Xinrong Hu,Xiaowei Xu,Yiyu Shi
2023-06-24
Abstract:The emerging scale segmentation model, Segment Anything (SAM), exhibits impressive capabilities in zero-shot segmentation for natural images. However, when applied to medical images, SAM suffers from noticeable performance drop. To make SAM a real ``foundation model" for the computer vision community, it is critical to find an efficient way to customize SAM for medical image dataset. In this work, we propose to freeze SAM encoder and finetune a lightweight task-specific prediction head, as most of weights in SAM are contributed by the encoder. In addition, SAM is a promptable model, while prompt is not necessarily available in all application cases, and precise prompts for multiple class segmentation are also time-consuming.
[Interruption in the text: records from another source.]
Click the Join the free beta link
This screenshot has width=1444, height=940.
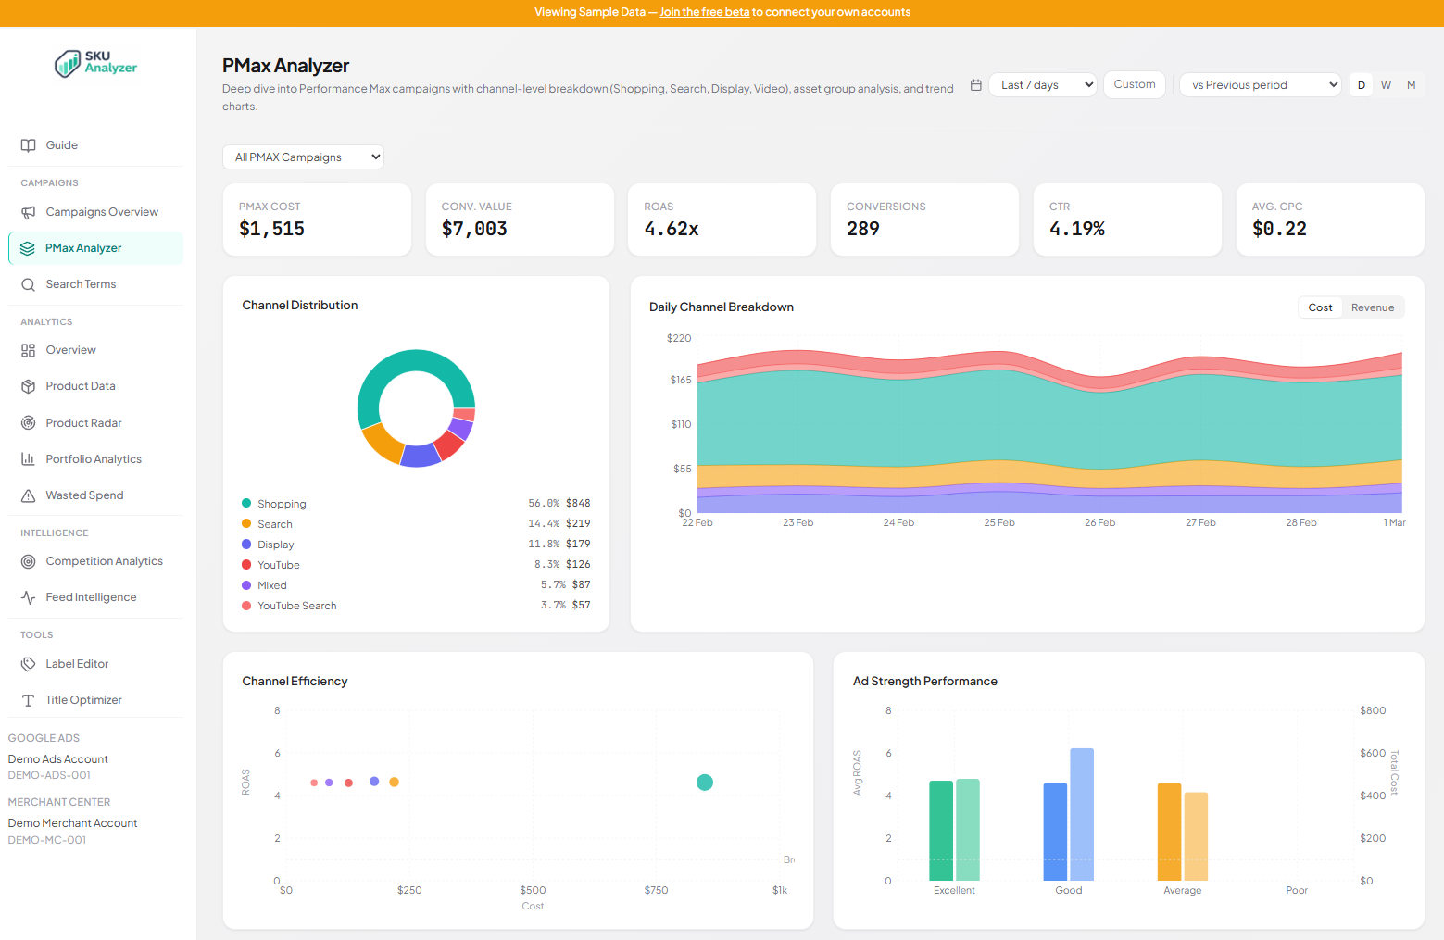coord(704,12)
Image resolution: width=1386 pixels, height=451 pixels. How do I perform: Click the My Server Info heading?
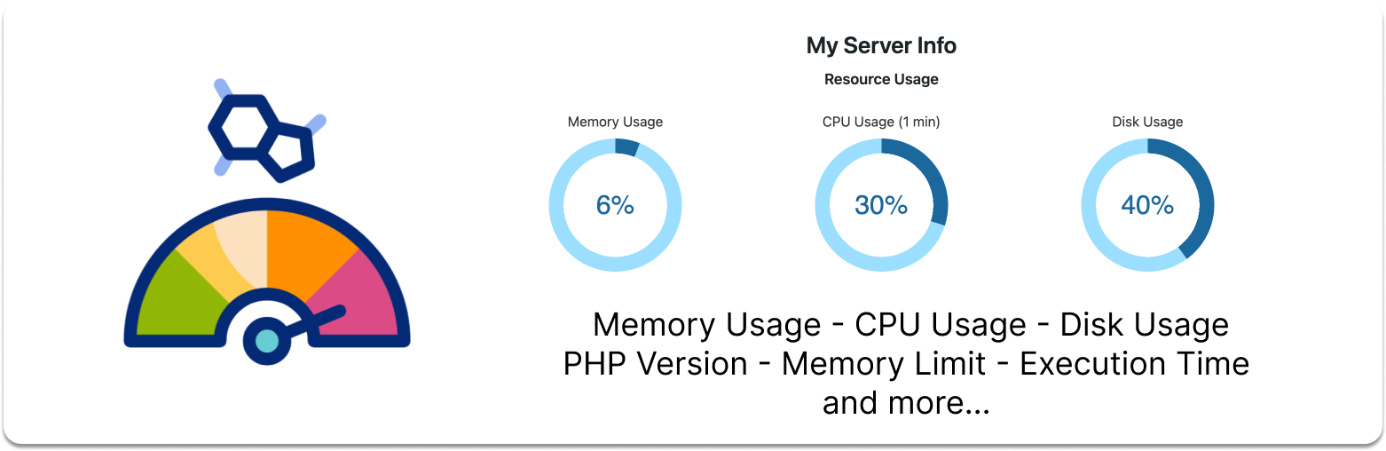881,45
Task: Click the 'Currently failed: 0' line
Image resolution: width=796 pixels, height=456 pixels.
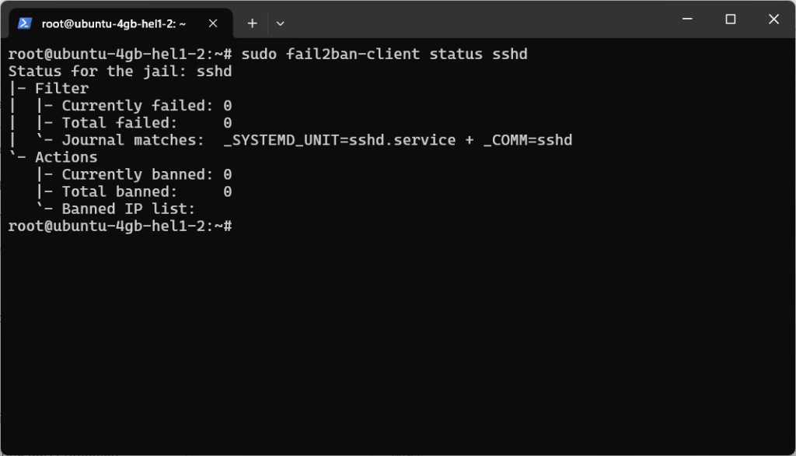Action: 146,106
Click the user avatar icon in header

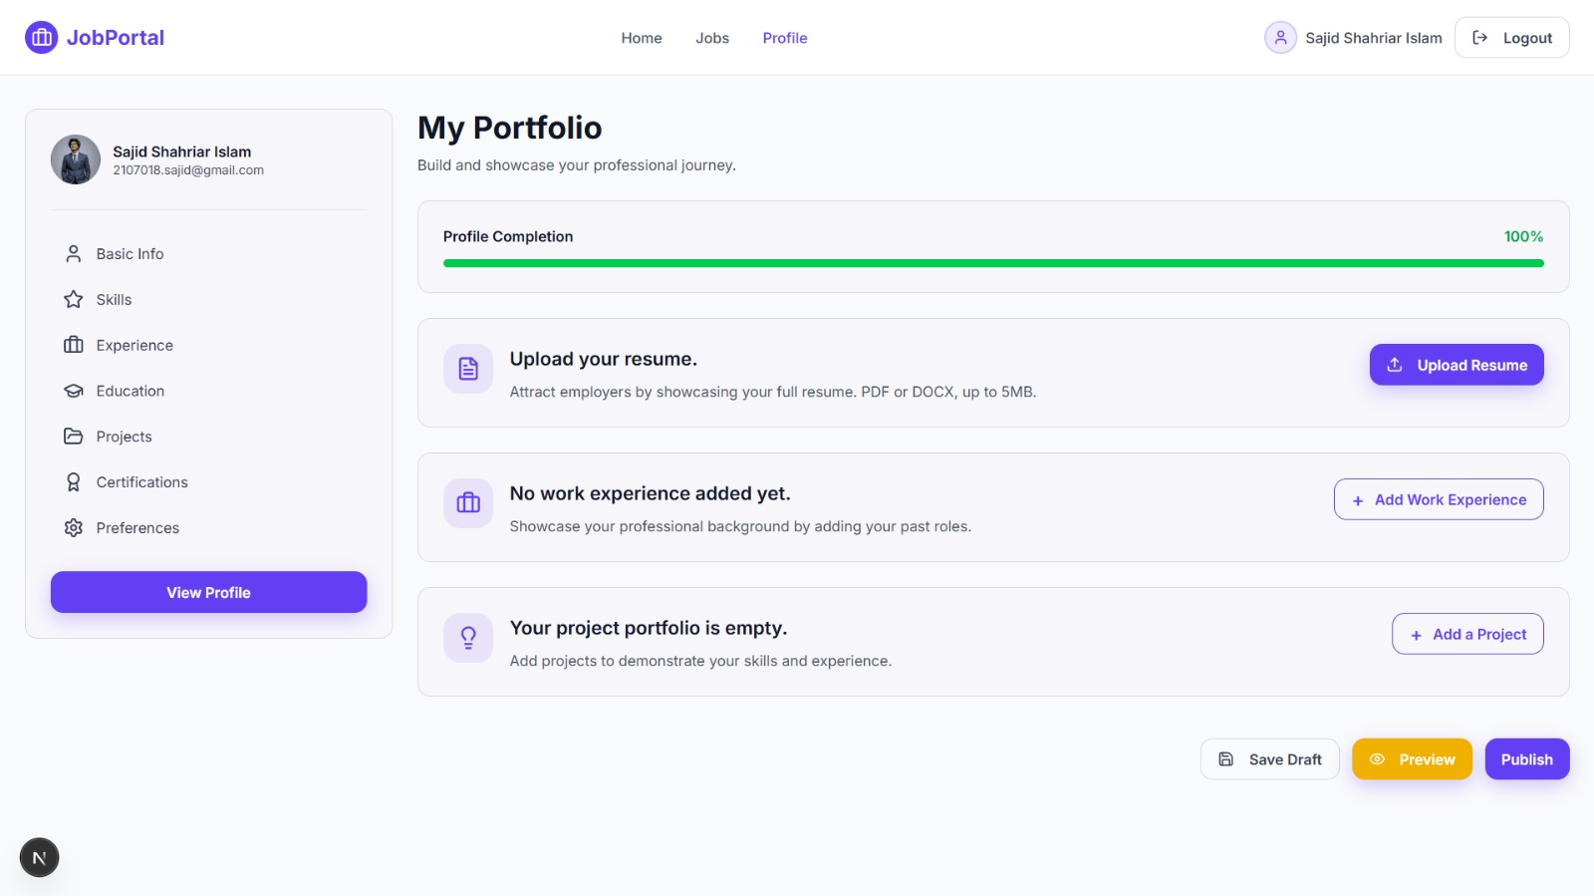pyautogui.click(x=1280, y=38)
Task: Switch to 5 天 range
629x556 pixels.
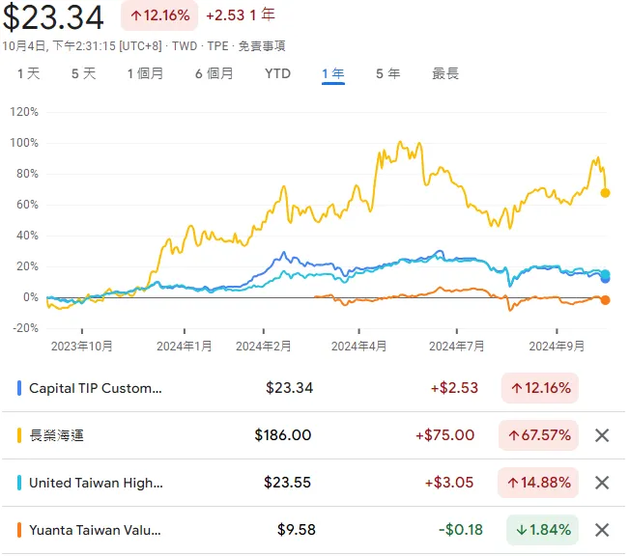Action: coord(83,73)
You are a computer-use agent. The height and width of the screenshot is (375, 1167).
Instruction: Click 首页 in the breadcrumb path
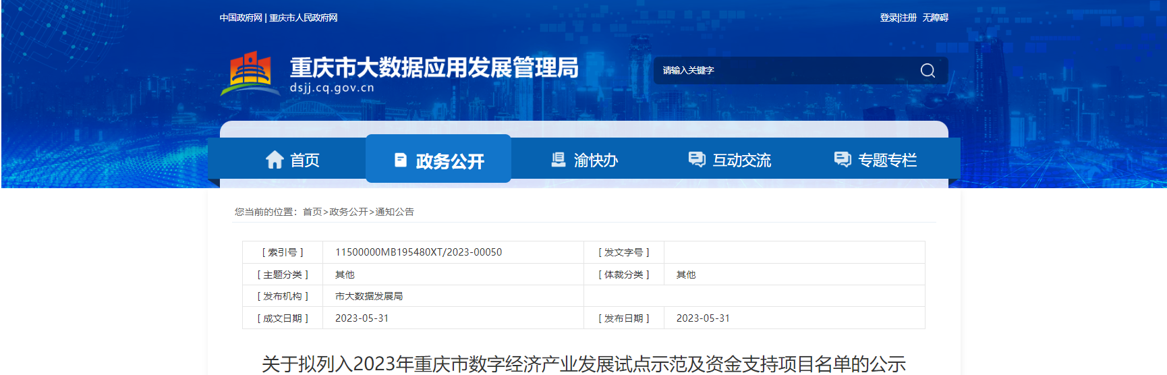312,212
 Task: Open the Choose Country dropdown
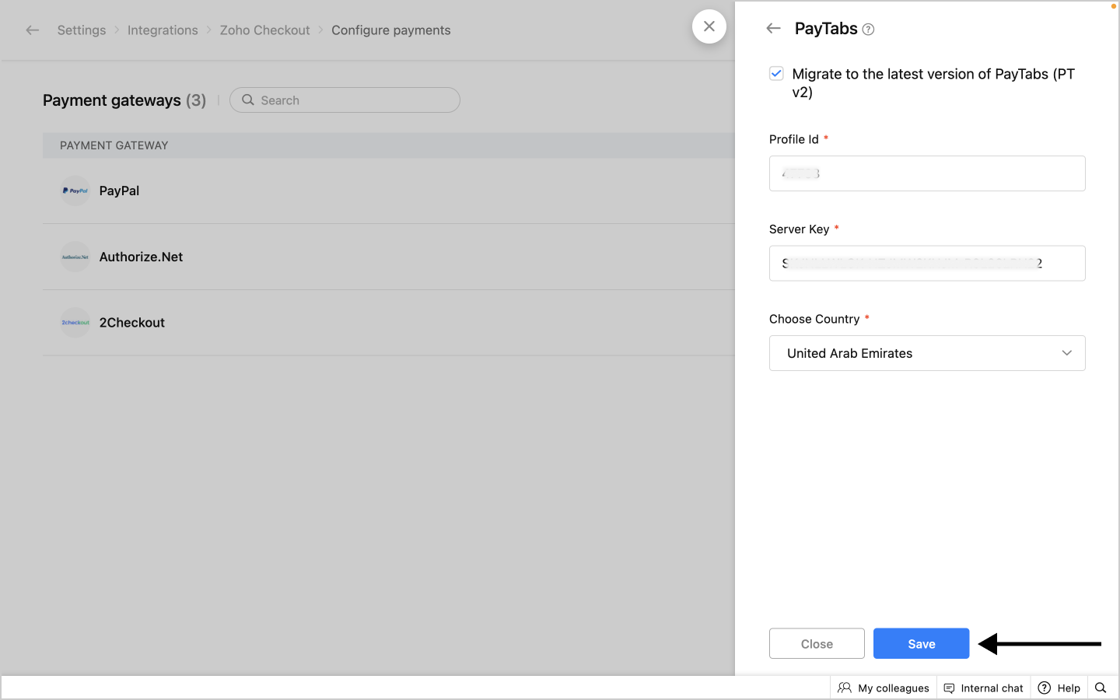tap(927, 353)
Therefore, we explore three types of prompt-free prediction heads in this work, include ViT, CNN, and linear layers. For ViT head, we remove the prompt tokens in the mask decoder of SAM, which is named AutoSAM. AutoSAM can also generate masks for different classes with one single inference after modification. To evaluate the label-efficiency of our finetuning method, we compare the results of these three prediction heads on a public medical image segmentation dataset with limited labeled data. Experiments demonstrate that finetuning SAM significantly improves its performance on medical image dataset, even with just one labeled volume. Moreover, AutoSAM and CNN prediction head also has better segmentation accuracy than training from scratch and self-supervised learning approaches when there is a shortage of annotations.
Computer Vision and Pattern Recognition
What problem does this paper attempt to address?
The problem that this paper attempts to solve is how to efficiently adapt the large - scale Segment Anything Model (SAM) to medical images. Although SAM performs excellently in zero - shot segmentation tasks of natural images, its performance drops significantly when applied to medical images. Therefore, the paper proposes a method to customize SAM for medical image datasets by freezing the weights of the SAM encoder and fine - tuning a lightweight task - specific prediction head. In addition, since accurate prompts may not be available in medical image segmentation tasks, the paper also explores three prompt - free prediction heads, namely the prediction heads based on Vision Transformer (ViT), Convolutional Neural Network (CNN) and linear layer. These improvements aim to enhance the performance of the model with a small amount of labeled data and reduce the dependence on a large amount of labeled data.